Лучана, ее отец Марко и Моррисон провели трудную неделю под крышей столетнего дома деревни Торричелли. Мужчинам сложно было найти общий язык. Разные поколения и разное происхождение невидимой горой стояли между ними. Но они карабкались вверх по обе стороны. Ради Лучаны. И однажды достигли вершины.

Как-то за обедом Лучана объявила, что собирается остаться жить с отцом. Тогда она посмотрела на Моррисона так, как еще никто на него не смотрел. Ее взгляд – взгляд Мадонны кватроченто – был переполнен нежностью и любовью к английскому военному. Моррисон забыл обо всем в тот момент, весь внешний мир померк, все самое важное сосредоточилось в глазах молодой женщины. Так капитан Моррисон поселился в столетнем доме земледельца Марко.

Я помню, что еще давно Моррисон рассказывал о том, как он жил в итальянской деревушке. Наверно, речь тогда шла как раз о Торричелли. Он говорил о всепоглощающей тишине, которая, казалось, съедала все звуки и которая, в тоже время, заставляла дышать полной грудью. Он словно расправил плечи, и непривычная истома охватила все его тело. Моррисон часто ходил вокруг деревни, читал сидя на траве и смотрел на окружавшие его идиллические пейзажи Пуссена. Лучана тоже расцветала в этой Аркадии. Она вновь обрела дом и наполнила его своими прикосновениями, шагами, голосом. Моррисон чувствовал, будто его жизнь из бурной горной реки превратилась в лесной ручей, который постепенно сглаживал шероховатости реальности. Вместе с темпом его жизни менялся характер его мыслей и манера говорить. Куда-то исчезала его юношеская горячность и желание воспринимать мир через отрицание. Позже, он снова обрел эти два качества. Я помню, как он рассказывал, что порой мысли, мнения и рефлексии, которые он не воспринимал, каким-то образом, борясь с его собственным мировоззрением, пробивали себе дорогу к его сознанию и укоренялись там. Он боролся, но, в конечном счете, они одерживали над ним верх, и он соглашался с ними. Моррисон утверждал, что те мысли, которые могли пройти через битву с ним самим, были самыми ценными.
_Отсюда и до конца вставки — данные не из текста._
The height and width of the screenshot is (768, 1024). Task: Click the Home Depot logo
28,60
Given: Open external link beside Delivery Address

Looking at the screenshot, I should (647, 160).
Итальянские пейзажи с оливковыми полями и виноградниками, напротив, располагали к мирному восприятию действительности. Сродни классическому искусству, жизнь Моррисона становилась ясной и приятной, и Лучана становилась ему все ближе. Шлейф цветочного запаха, который она приносила в комнату, переплетался с запахом терпкого кофе, а горечь от напитка смягчали ее светлые глаза. Приятная рутина окутала трех обитателей старого дома, даже Марко поддался всеобщей гармонии и часто стал что-то напевать себе под нос.